[Opening Extract to read section]
On first appearance, Janácek's late opera, a setting of a play by his contemporary Karel Capek, seems to be obsessed with the secret of youth. Emilia Marty, born Elena Makropulos and now a celebrated opera singer, was given age-defying medication as a young girl and now, more than 300 years later, is mentally paralysed by the boredom of eternal life. ("300 years to be a filing clerk, 300 years to knit stockings," as Capek's original text reminds us.)

The complicated plot, involving an unresolved law case, Emilia's several identities and a stream of past lovers, is really about learning how to die. The icy heroine melts into pathos only as the secret is revealed and the ageing process, at last, takes grip. In the title role, Yiva Kihlberg, whose biography reveals that she has also been an economist, ballet dancer and rock singer, had a handsome stage presence and performed well. Yet her voice lacked the rich inflections and suggestive power of a great "EM", to use the initials of the diva's ever-changing name. Anja Silja remains the ideal.

Cairns and Bechtler have updated the action to around 1960 while rooting it in the period of its creation – the mid-1920s – with a prototype Bauhaus look, which covers all temporal eventualities and echoes the time-shifting strangeness of the plot. By dividing the large stage into smaller areas the action had powerful focus: at first an open-plan lawyer's office, then on a crescent moon-shaped crimson velvet sofa backstage at the opera, then behind the voile drapes of a bed in Emilia Marty's hotel room, when the end is near. The lighting (by Bruno Poet), low-key and naturalistic, compounded the sense of veracity, moral if not actual, of this troubling opera.

In a strong ensemble cast, Robert Hayward (Baron Prus), Mark Le Brocq (Vitek), Paul Nilon (Albert Gregor) and James Creswell (Dr Kolenaty) kept the fast-moving, high-lying vocal writing comprehensible. The text was sung in workable English, a good decision by Opera North, which sticks to the original language unless there are reasons not to – in this case few arias and dense, rapid dialogue, in Czech. The orchestra, with nowhere to hide in the theatre's exposed, front-of-stage "pit", played the tricky score with immense flair, which made any fluffs forgivable. The production is part of Opera North's autumn season in Leeds and on tour. But this month and next, catch their unmissable, life-enhancing, never-walk-alone Carousel at the Barbican, until 15 September.
[Closing Extract to read section]
[Opening Listed records section]
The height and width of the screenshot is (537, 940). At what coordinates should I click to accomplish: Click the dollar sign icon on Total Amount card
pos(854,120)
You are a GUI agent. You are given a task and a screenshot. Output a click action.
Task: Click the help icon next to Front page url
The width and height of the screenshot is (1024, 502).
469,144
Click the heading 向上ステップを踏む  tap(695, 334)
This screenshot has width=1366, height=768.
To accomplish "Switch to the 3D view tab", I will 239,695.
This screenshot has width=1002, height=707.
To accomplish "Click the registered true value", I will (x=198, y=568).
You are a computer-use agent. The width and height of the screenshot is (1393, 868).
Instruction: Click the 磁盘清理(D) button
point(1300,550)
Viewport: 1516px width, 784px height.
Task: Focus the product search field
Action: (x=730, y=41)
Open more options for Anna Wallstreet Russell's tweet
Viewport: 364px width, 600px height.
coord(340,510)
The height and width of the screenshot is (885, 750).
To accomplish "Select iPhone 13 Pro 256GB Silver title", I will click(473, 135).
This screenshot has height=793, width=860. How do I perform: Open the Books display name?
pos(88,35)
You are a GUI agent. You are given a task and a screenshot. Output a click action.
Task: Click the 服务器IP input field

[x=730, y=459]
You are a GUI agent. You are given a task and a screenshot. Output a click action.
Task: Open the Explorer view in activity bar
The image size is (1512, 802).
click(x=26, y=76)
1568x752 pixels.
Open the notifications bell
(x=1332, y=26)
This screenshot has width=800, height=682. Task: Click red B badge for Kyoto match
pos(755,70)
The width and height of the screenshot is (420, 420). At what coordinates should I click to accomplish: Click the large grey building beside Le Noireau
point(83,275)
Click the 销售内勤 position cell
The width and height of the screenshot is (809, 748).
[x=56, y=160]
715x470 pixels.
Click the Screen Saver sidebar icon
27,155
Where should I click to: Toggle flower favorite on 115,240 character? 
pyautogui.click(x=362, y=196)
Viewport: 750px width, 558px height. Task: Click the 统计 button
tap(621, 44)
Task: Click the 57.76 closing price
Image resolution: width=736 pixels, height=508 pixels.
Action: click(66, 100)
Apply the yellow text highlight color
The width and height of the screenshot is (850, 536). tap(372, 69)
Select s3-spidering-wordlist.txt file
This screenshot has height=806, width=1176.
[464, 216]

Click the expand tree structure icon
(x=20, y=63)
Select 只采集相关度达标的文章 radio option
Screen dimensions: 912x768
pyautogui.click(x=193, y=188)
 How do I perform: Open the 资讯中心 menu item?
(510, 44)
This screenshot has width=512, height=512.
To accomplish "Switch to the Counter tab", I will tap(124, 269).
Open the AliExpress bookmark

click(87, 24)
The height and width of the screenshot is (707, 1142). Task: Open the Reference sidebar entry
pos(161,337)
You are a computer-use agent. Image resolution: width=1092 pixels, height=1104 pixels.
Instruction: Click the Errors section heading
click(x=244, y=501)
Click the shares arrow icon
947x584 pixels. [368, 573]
[Closing Listed records section]
__Exercises__
- a) Decide whether each statement agrees with the opera review, answering yes or no and quoting the deciding words: (i) The text was sung in Czech. (ii) The lighting was by Bruno Poet. (iii) Cairns and Bechtler updated the action to around 1960.
- b) Quote the opera review from "On first appearance, Janácek's" to "text reminds us.)".

__Solution set__
- a)
(i) No: "The text was sung in workable English"
(ii) Yes: "The lighting (by Bruno Poet)"
(iii) Yes: "Cairns and Bechtler have updated the action to around 1960"

- b)
On first appearance, Janácek's late opera, a setting of a play by his contemporary Karel Capek, seems to be obsessed with the secret of youth. Emilia Marty, born Elena Makropulos and now a celebrated opera singer, was given age-defying medication as a young girl and now, more than 300 years later, is mentally paralysed by the boredom of eternal life. ("300 years to be a filing clerk, 300 years to knit stockings," as Capek's original text reminds us.)